David Tomlinson finds some entertainment in back issues of a 1980s sporting title called The Working Gundog, with a sense of déjà vu…
DOES ANYONE remember a magazine called The Working Gundog that flourished in the late 1980s? Published quarterly, priced at £1 including postage, it was aimed directly at the field trialling community, with reports of trials and publication of results. It also included a variety of articles that, 30 years later, make interesting reading. I had never seen the magazine until recently, when a shooting friend, Martin, passed a few copies on to me.
Thirty years is a long time, but you won’t be surprised to know that there are quite a few gundog handlers who were active then who are still around. Several of the main topics of discussion from then are being debated today with equal passion.

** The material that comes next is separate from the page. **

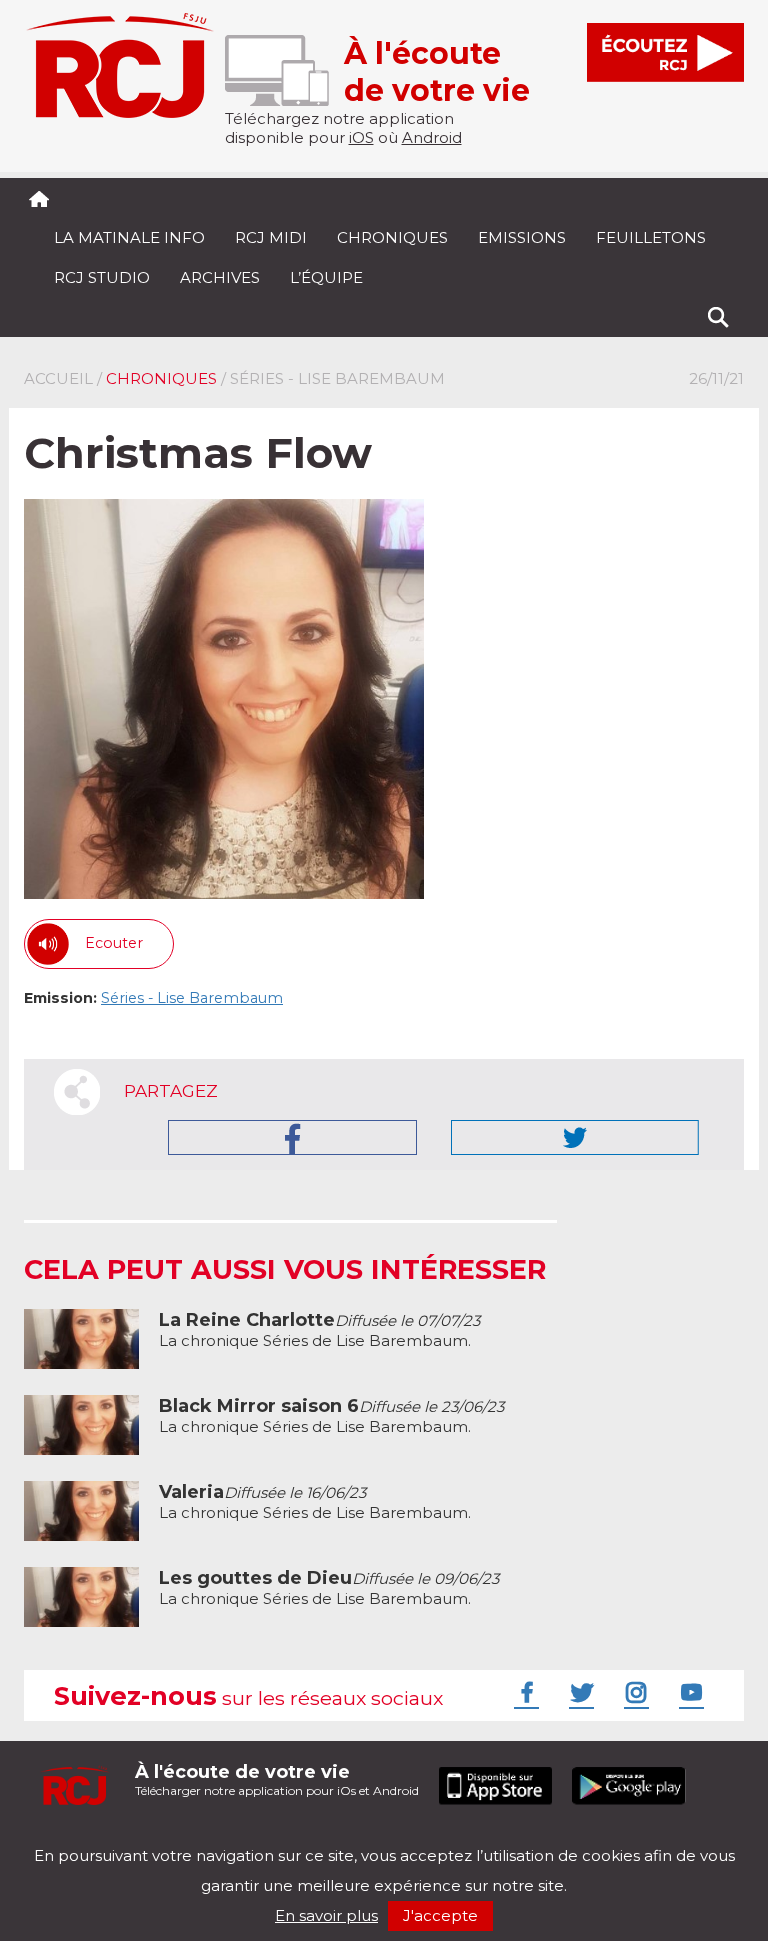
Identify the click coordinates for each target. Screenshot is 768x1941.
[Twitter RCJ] (579, 1692)
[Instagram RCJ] (634, 1692)
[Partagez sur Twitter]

In issue number 10, for example — not dated, but as it carried a report of the 1986 Retriever Championship it must have been published in early 1987 — Peter Clulee posed the question: “Are standards slipping?” If the name is familiar, it is because Peter’s son, Will, is one of our leading spaniel handlers.
“Field trials were never intended to be used as a training ground nor a venue where dogs and handlers could gain experience, yet while judging and as a fellow competitor I have heard at first hand handlers admitting their dogs have not been properly shot over,” wrote Clulee. He goes on to decry handlers running dogs that they know “full well are not up to standard... it makes a mockery of the whole concept of trialling”.